» **Exercise**:
Could you write out the records below exactly as they appear, leaving out any pictures?
>>>
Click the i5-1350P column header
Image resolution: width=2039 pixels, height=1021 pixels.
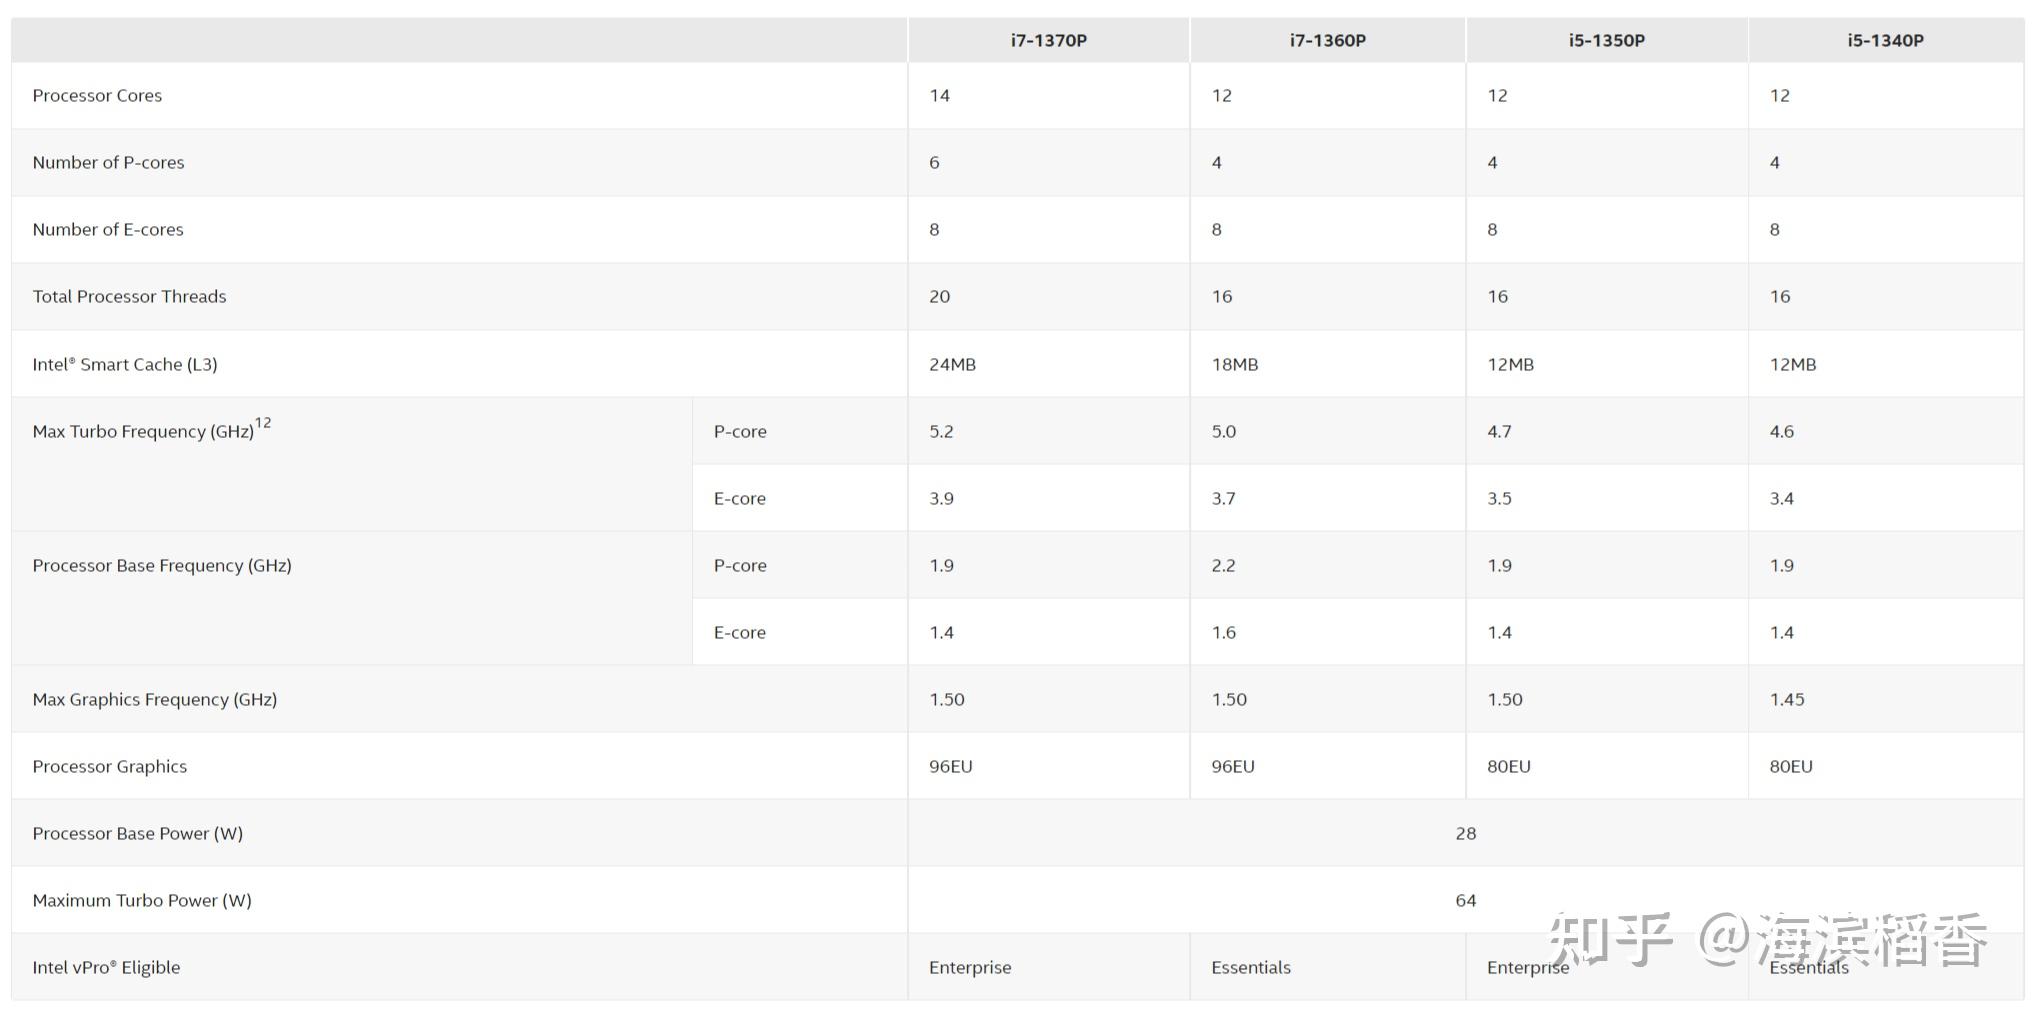coord(1606,41)
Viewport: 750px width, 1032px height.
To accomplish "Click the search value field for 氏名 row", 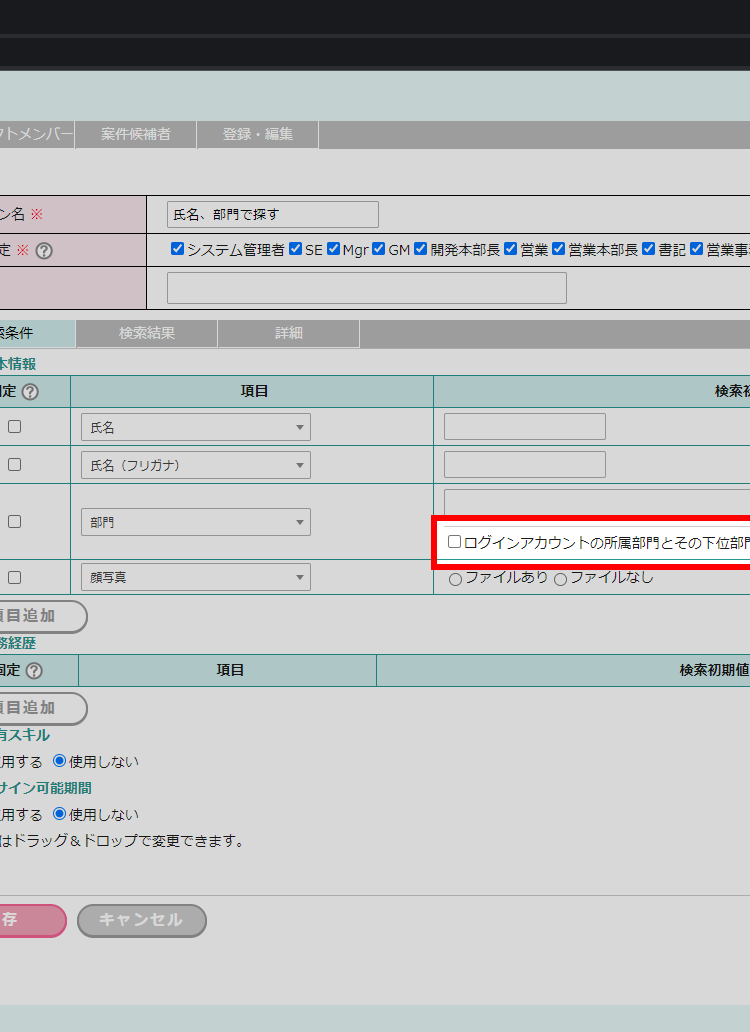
<<<
» **The completed task**:
Click the i5-1350P column header
Image resolution: width=2039 pixels, height=1021 pixels.
coord(1606,41)
Viewport: 750px width, 1032px height.
To accomplish "Click the search value field for 氏名 row", 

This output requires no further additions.